Les minerais oxydés quant à eux, sont souvent exploités en surface, dans des mines à ciel ouvert. Contrairement aux minerais sulfurés riches en sous-produits, les minerais oxydés ne contiennent généralement que du cobalt en association avec le nickel. La principale source d'extraction de ce type de minerai se situe en Nouvelle-Calédonie où elle apparaît sous la forme de Garniérite (concentration en nickel entre 3 et 5%). Une autre forme de minerai oxydé existe : les latérites nickelifères (contenant entre 1 et 2% de nickel) dont les principales sources se situent à Cuba, en Australie et en Grèce. En Australie, ces derniers sont principalement transformés en ferronickel.

Symbole chimique Ni
Numéro atomique
28
Masse atomique
58,71
Structure cristalline
cubique à face centrée
(a = 0,352 nm)
Densité (à 20°C) 8,902 g/cm³
Température de fusion
1452°C
Température d'ébullition
2732°C
Résistivité électrique à 20°C
6,9 µ ohm.cm
Conductibilité thermique
à 0-100°C
90,9 W /(m.K)
Configuration électronique [2,8,8 ] 3d8 4s2
Isotopes de 56 à 66
A l'état naturel, le nickel est un mélange de 5 isotopes stables (58,60,61,62 et 64) et de 6 autres instables.
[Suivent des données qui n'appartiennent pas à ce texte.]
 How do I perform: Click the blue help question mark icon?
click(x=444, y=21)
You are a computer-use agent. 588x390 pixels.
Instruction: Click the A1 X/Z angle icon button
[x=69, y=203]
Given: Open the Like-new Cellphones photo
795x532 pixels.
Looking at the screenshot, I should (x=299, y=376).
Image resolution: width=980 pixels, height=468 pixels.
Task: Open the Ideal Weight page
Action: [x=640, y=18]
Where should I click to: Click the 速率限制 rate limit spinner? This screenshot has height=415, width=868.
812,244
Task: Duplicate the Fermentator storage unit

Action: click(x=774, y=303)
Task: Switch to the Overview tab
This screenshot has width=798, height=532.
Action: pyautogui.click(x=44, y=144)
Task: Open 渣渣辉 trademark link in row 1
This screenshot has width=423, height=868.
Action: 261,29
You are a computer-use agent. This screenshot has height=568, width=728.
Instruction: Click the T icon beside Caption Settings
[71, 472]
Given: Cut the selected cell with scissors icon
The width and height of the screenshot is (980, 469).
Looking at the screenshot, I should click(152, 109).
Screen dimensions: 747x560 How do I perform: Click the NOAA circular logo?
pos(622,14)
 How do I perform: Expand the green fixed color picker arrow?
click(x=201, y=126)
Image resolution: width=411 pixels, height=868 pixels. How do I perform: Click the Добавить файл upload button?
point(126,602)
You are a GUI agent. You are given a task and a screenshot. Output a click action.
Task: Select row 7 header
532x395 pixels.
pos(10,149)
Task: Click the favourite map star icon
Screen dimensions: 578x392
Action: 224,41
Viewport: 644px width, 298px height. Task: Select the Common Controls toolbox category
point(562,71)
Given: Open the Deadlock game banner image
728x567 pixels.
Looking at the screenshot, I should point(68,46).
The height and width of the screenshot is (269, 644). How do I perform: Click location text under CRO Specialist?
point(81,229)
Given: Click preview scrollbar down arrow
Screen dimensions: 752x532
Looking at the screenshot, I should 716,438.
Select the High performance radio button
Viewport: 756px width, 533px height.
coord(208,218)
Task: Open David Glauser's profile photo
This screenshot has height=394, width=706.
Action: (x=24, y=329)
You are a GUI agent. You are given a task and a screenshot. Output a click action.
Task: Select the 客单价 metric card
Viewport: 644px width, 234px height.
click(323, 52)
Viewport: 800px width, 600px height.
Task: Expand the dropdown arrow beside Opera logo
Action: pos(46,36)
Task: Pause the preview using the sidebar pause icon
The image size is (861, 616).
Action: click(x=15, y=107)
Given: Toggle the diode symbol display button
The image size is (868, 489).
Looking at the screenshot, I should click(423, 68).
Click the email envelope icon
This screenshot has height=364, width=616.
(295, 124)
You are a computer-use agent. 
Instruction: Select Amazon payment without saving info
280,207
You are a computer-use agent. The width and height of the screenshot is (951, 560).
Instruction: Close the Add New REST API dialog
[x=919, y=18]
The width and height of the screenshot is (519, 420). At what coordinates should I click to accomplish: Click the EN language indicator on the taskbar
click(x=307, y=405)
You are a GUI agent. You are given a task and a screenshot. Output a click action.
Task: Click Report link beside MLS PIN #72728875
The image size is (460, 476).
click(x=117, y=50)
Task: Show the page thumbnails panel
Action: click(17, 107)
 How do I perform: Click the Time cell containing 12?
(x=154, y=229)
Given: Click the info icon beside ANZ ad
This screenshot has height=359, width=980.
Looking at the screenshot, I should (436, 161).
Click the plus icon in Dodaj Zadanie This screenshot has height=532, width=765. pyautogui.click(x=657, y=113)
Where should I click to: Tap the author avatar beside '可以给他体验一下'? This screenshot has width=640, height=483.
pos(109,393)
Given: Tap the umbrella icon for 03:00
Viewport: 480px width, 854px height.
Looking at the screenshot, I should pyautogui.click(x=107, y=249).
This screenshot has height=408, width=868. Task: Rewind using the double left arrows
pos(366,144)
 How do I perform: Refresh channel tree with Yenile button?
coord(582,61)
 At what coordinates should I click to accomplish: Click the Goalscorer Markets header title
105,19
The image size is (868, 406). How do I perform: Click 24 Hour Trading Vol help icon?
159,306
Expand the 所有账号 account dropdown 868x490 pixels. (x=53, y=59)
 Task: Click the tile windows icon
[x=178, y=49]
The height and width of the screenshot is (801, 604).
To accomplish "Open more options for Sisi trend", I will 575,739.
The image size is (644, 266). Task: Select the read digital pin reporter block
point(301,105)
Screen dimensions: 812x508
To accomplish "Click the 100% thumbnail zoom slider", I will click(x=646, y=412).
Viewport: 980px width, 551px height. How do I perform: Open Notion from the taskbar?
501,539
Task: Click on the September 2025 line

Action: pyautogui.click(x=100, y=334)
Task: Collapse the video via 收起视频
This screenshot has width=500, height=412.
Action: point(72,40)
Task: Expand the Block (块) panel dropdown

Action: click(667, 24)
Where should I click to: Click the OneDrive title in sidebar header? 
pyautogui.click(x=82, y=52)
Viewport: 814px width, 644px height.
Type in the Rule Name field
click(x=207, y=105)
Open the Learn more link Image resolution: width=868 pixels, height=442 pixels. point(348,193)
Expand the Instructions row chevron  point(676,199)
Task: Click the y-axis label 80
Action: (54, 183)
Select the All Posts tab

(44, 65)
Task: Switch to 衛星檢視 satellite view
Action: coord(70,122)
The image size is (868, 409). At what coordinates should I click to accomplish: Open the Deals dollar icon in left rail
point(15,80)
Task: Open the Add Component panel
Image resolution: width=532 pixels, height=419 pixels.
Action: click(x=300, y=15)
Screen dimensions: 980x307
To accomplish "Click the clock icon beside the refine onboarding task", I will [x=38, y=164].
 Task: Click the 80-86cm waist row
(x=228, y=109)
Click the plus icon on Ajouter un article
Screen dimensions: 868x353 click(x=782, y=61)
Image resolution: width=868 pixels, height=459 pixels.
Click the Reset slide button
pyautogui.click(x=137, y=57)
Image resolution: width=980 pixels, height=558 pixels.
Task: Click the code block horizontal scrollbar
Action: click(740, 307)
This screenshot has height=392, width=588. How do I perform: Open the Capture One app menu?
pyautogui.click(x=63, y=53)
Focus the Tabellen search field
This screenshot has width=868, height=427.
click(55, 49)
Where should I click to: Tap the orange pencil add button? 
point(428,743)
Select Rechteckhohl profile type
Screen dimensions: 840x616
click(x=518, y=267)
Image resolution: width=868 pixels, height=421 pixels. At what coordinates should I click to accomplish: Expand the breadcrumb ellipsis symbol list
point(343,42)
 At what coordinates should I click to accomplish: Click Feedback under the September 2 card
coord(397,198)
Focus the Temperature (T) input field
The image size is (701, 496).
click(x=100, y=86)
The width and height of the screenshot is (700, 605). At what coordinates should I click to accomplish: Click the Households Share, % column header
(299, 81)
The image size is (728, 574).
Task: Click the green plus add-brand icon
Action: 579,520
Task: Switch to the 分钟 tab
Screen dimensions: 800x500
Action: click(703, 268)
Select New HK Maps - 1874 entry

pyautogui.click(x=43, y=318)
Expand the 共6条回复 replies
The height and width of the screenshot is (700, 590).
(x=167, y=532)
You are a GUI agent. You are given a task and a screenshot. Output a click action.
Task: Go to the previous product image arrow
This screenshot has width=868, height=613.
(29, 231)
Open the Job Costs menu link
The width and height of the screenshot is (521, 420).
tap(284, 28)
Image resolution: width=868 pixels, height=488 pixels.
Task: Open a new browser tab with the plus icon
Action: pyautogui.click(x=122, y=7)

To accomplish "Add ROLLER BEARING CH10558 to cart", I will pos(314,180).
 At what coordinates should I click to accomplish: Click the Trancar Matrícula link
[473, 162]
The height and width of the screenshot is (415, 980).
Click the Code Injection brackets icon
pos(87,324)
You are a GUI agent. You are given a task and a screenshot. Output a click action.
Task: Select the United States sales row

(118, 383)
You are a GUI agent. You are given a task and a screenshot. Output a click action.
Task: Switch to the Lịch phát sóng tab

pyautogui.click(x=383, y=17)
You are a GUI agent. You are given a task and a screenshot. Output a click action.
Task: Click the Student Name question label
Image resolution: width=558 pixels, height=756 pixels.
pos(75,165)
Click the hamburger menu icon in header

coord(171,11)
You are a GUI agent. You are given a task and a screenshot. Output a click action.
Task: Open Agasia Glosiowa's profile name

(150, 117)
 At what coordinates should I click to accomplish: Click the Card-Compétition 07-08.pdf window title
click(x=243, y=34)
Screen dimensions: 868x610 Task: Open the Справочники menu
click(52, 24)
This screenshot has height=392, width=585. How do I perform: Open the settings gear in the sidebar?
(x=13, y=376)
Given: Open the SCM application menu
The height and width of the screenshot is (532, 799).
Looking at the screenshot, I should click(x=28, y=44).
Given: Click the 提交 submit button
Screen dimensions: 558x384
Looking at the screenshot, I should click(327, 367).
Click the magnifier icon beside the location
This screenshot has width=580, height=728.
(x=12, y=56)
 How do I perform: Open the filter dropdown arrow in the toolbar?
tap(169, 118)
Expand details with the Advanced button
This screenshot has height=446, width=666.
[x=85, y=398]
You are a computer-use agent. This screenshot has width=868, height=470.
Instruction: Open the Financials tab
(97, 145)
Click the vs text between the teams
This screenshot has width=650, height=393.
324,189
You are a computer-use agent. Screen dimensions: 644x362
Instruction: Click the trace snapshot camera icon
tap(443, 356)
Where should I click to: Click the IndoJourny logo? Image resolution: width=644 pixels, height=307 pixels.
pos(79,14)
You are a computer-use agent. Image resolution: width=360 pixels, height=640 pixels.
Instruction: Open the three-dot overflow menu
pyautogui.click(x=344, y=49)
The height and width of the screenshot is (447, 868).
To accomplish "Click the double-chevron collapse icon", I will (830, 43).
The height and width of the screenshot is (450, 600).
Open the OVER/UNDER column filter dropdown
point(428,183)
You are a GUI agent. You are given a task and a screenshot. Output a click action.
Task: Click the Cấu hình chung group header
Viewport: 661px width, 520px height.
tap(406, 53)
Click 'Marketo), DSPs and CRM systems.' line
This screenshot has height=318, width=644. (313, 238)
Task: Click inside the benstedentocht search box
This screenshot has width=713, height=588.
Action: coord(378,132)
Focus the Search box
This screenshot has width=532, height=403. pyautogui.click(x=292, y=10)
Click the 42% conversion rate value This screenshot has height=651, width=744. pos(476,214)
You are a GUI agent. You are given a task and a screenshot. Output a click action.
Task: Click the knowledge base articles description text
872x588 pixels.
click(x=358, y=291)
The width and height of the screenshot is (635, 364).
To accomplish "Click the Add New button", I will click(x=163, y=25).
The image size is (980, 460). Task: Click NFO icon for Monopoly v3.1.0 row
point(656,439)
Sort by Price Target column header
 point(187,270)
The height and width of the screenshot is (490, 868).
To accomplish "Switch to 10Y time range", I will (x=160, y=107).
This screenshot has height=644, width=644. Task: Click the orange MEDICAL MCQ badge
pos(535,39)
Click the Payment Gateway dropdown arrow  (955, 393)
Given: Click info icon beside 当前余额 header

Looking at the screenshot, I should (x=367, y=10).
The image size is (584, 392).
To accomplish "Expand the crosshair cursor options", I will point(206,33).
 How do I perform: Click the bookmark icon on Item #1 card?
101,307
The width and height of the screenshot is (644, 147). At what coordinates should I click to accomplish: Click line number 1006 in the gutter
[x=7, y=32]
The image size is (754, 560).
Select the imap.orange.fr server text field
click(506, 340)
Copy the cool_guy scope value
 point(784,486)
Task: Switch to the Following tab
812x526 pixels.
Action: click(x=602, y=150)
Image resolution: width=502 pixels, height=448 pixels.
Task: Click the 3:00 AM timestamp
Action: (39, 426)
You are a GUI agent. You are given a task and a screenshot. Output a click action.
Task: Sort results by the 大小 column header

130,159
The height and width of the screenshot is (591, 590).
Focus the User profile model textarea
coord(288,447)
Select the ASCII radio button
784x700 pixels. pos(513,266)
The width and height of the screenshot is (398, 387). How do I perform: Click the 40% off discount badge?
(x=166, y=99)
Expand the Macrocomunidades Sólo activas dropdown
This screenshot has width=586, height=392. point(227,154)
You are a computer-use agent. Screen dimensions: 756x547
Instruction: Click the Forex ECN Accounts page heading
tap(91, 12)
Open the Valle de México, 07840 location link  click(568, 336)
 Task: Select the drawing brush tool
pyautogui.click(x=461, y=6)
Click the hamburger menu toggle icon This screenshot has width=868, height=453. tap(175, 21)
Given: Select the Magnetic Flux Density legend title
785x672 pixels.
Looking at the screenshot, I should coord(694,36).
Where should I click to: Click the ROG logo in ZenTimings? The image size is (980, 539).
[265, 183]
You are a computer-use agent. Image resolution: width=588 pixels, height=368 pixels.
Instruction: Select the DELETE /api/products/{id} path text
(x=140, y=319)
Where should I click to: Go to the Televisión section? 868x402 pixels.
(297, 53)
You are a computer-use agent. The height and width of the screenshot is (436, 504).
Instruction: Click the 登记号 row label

Pour plus de renseignements concernant les risques inhérents à ce produit, se reporter au site de l'International Chemical Safety Cards

Origine et histoire

Bien que le chimiste suédois Alex Cronstedt ait été le premier à l'isoler en 1721, le nickel est connu de l'Homme depuis des millénaires. Les Hommes préhistoriques se servaient déjà du nickel contenu dans les météorites pour réaliser des objets usuels. Avant le début de notre ère il entrait dans la fabrication de pièces de monnaie sous la forme de cupronickel.

Le mot de nickel vient de l'allemand. Il se décompose en fait en deux termes : Nickel qui se rapporte directement au métal et Kupfer dont la traduction littérale est : "petit nain de légende". Le nickel a reçu cette dénomination des mineurs saxons qui le découvrirent. Il fut dans le même temps, qualifié de cuivre du diable car ces mineurs ne parvinrent pas à le traiter, le confondant avec l'oxyde de cuivre qui lui ressemble beaucoup.

C'est seulement vers 1865 que les français Garnier et Heurtaux découvrirent les ressources minières de la Nouvelle-Calédonie. Cette découverte marqua le début de la métallurgie moderne du nickel.